Sneaker Collective has big savings on Reebok, Saucony, Nike, New Balance, Element – up to $300 off some women’s styles, and up to $225 off men’s styles.

And if Converse is more your thang, they’ve got up to $55 off various men’s and women’s pairs.

Unlimited data from Telstra – it’s coming

In a bid to beat off agile new mobile rivals and in anticipation of the launch of Australia’s 5G networks, Telstra has announced its first unlimited data plan, as reported in the Australian Financial Review this week. You’ll pay $199 a month to use as much data as you want at full speed, or less, if you can deal with slower speeds once you’ve reached a cap.

Meanwhile TPG will offer an unlimited data plan (no standard voice calls) free for six months, before charging customers $9.99 per month… $189 cheaper than Telstra’s premium plan; but Telstra believes it will win on “better service underpinned by its network investments” as well as “plan simplicity and cost certainty”.

Meanwhile, phone comparison site WhatPhone predicts that data pricing will continue to fall in 2019.

Moose leading the charge on phone plans

If you’re looking to switch providers, you might want to look at Moose Mobile. WhatPhone awarded them “Best Plans Overall” in their 2018 awards.

Money Magazine also gave Moose Mobile their 2018 Gold Award for Best-value Mobile Plan based on its $34 per month cost, with unlimited calls and 10GB of data.

Spec-tacular savings

Appreciate fashion-forward frames, but tired of paying $250 to $500 for the privilege?

Some of the newer glasses chains know that you want to look cool, but don’t want to splash that much cash. For instance Bailey Nelson design their own frames so you pay only $145 – $175 per pair, saving you up to $300 on the “designer” versions. The quality is good and if you buy two pairs, the second pair is $40 off. (Your health fund might give you more off the cost too, depending on your extras deal.)

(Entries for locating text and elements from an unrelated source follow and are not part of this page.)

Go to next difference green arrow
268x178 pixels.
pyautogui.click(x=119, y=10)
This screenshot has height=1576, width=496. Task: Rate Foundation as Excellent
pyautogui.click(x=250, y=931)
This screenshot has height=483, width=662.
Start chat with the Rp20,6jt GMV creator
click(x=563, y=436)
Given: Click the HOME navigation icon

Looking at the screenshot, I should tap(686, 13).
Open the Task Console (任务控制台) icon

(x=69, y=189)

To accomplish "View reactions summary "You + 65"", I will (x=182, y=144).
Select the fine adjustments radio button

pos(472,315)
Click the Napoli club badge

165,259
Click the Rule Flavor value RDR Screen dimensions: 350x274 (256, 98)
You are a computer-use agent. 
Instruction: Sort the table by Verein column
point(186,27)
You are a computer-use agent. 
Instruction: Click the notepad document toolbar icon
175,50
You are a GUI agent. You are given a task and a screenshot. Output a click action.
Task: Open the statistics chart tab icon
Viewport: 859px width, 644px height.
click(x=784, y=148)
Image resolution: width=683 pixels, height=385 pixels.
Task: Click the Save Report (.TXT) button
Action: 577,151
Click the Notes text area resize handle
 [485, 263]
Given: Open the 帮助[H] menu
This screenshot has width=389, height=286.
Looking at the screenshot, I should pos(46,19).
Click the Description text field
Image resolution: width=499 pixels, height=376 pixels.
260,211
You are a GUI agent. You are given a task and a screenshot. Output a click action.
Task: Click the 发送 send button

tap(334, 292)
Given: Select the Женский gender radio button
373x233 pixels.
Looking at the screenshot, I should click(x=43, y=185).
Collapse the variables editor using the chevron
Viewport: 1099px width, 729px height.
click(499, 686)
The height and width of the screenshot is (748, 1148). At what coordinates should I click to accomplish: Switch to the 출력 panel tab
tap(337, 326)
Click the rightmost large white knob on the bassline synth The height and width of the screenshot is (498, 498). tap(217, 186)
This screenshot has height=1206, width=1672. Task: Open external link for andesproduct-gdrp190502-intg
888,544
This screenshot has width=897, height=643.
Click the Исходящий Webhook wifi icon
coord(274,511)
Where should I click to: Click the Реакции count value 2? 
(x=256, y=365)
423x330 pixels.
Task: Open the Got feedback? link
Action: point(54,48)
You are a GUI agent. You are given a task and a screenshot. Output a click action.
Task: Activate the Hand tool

Dresden make one basic style available in different sizes with modules you can swap around; and some of their frames are made out of recycled plastic – go sustainable! Frames are $49 – $99 including the prescription, saving you up to $400 over those luxury brands.

And then there’s Specsavers, who offer women 2 “designer” pairs for $199; and men get 2 pairs from $149 complete with standard single vision lenses. Specsavers are very cheap, but you don’t get the same broad choice of cool specs, and the quality can be patchy.

(Depending on your prescription, your lenses may add a substantial cost to the above.)